| Per-employee productivity, possibly enhanced by A.I., is on the rise; firms are able to easily make do with less headcount. So it tracks that “the overall level of tech employment will be under pressure,” Mark Zandi, Moody’s chief economist, tells The Washington Post. Of course it will be: This is what efficiency advances look like.
“According to a project from economist Ezra Karger aiming to predict the progress of AI, more than 18 percent of American work hours will be AI-assisted by 2030,” writes Niall Ferguson for The Free Press. “Ten years later, AI will be as important to this century as electricity or the car were to the previous one.”
“AI—or rather the promise of AI—is now the principal driver of both the U.S. economy and the stock market,” continues Ferguson. “Between a sixth and two-fifths of the rise in gross domestic product over the past year is attributable to investments in computer and communications equipment, including chips, data centers, grid upgrades, and AI software.”
Some, like economist/writer Noah Smith, theorize that it’s the A.I. boom that’s canceling out the economic blow that would otherwise be dealt to the U.S. economy by tariffs. “AI companies have accounted for 80 per cent of the gains in US stocks so far in 2025,” writes Financial Times’ Ruchir Sharma. Smith adds that “more than a fifth of the entire S&P 500 market cap is now just three companies—Nvidia, Microsoft, and Apple—two of which are basically big bets on AI.”
It’s possible these bets don’t yield as much as investors expect, at which point we’re in for a very rude awakening. It’s possible that the productivity gains from A.I. result in even worse worker displacement than we’re expecting, and the total erasure of a lot of entry-level positions. But it’s also possible that the A.I. boom serves as a means of enabling greater worker productivity, and softens the pain that would otherwise have been felt during these weird economic times.

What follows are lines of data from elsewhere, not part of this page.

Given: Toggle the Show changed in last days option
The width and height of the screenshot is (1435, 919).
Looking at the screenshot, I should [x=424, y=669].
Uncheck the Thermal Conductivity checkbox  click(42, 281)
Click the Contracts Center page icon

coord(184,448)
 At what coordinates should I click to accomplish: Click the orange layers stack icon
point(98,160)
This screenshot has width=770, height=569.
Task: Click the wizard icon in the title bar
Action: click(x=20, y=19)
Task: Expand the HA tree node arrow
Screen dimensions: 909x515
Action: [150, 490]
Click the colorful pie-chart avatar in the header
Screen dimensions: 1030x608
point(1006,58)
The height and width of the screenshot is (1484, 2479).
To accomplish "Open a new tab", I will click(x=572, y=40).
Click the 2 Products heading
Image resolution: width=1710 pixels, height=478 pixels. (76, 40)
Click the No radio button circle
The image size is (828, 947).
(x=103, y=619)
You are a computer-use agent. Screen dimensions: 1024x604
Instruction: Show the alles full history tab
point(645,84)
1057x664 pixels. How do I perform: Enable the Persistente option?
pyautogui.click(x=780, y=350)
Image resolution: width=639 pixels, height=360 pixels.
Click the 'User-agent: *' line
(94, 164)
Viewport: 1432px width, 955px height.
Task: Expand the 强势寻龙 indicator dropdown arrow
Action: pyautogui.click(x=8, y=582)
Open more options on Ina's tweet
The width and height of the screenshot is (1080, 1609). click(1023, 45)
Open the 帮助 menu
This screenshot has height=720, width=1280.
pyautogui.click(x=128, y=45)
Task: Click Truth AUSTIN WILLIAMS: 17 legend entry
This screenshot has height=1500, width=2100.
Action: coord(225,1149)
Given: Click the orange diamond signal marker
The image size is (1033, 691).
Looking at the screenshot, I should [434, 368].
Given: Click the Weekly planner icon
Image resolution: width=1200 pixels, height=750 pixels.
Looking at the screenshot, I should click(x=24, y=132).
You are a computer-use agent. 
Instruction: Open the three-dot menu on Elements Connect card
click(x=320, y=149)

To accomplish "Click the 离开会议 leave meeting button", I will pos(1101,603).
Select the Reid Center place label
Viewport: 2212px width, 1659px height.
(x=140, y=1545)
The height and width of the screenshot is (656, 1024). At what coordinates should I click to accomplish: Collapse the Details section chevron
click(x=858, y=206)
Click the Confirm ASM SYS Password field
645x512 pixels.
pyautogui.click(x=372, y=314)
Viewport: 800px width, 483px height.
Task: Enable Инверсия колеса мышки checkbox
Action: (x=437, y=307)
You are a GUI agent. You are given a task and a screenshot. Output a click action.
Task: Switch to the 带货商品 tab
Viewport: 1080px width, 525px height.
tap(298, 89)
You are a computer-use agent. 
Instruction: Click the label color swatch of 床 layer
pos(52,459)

As for whether or not A.I. is a bubble, some—like Tyler Cowen—take the tack that bubbles get too bad of a rep: “A lot of so-called bubbles pay off in the long run” writes Cowen for The Free Press (a theory also advanced by Byrne Hobart).
OpenAI, for example, might have an inflated valuation. But “Nvidia is often considered a bellwether AI stock” since so much of its “revenue comes from selling graphics processing units to power advanced AI systems, meaning that its success gives investors insight into the health of the sector overall,” writes Cowen. “Currently, Nvidia’s stock-price-to-earnings ratio is in the 54 to 55 range, roughly twice the typical market average. That means the market expects great things from this stock. Those projections may or may not be validated, but it’s hard to conclude they’re entirely divorced from reality.” Cowen notes that many of these tech companies have invested their earnings in A.I. projects, not assuming tons of debt, meaning they’re even less likely to incur a sudden crash.